Dataset below:

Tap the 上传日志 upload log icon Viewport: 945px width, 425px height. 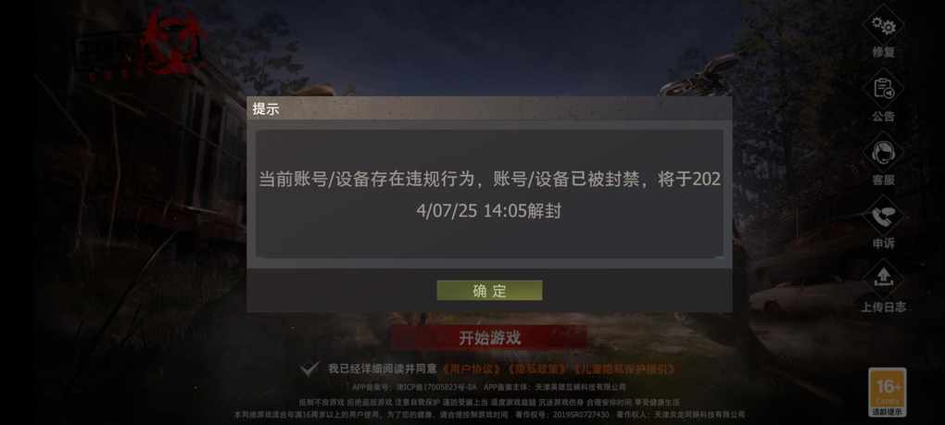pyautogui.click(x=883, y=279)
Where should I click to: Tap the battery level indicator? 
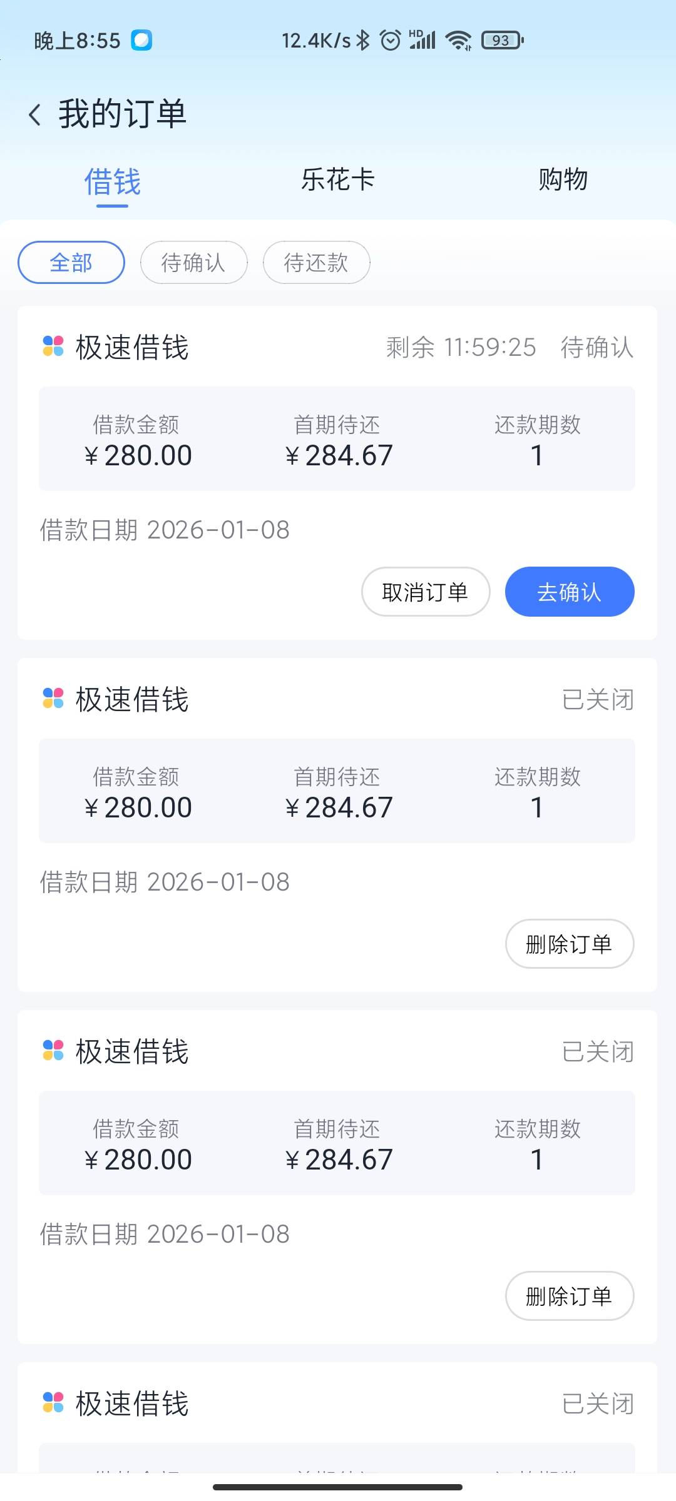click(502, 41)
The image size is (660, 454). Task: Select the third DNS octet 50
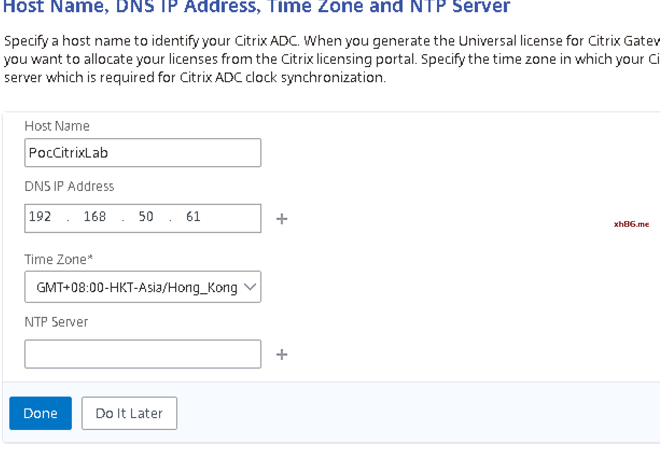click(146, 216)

End of Dataset.

- Exercise directions -
For this copy, leave pictures out and reproduce the lines from the one bearing "The image size" through the final line of the listing above, both ends included.

- Reply -
The image size is (660, 454). Task: Select the third DNS octet 50
click(146, 216)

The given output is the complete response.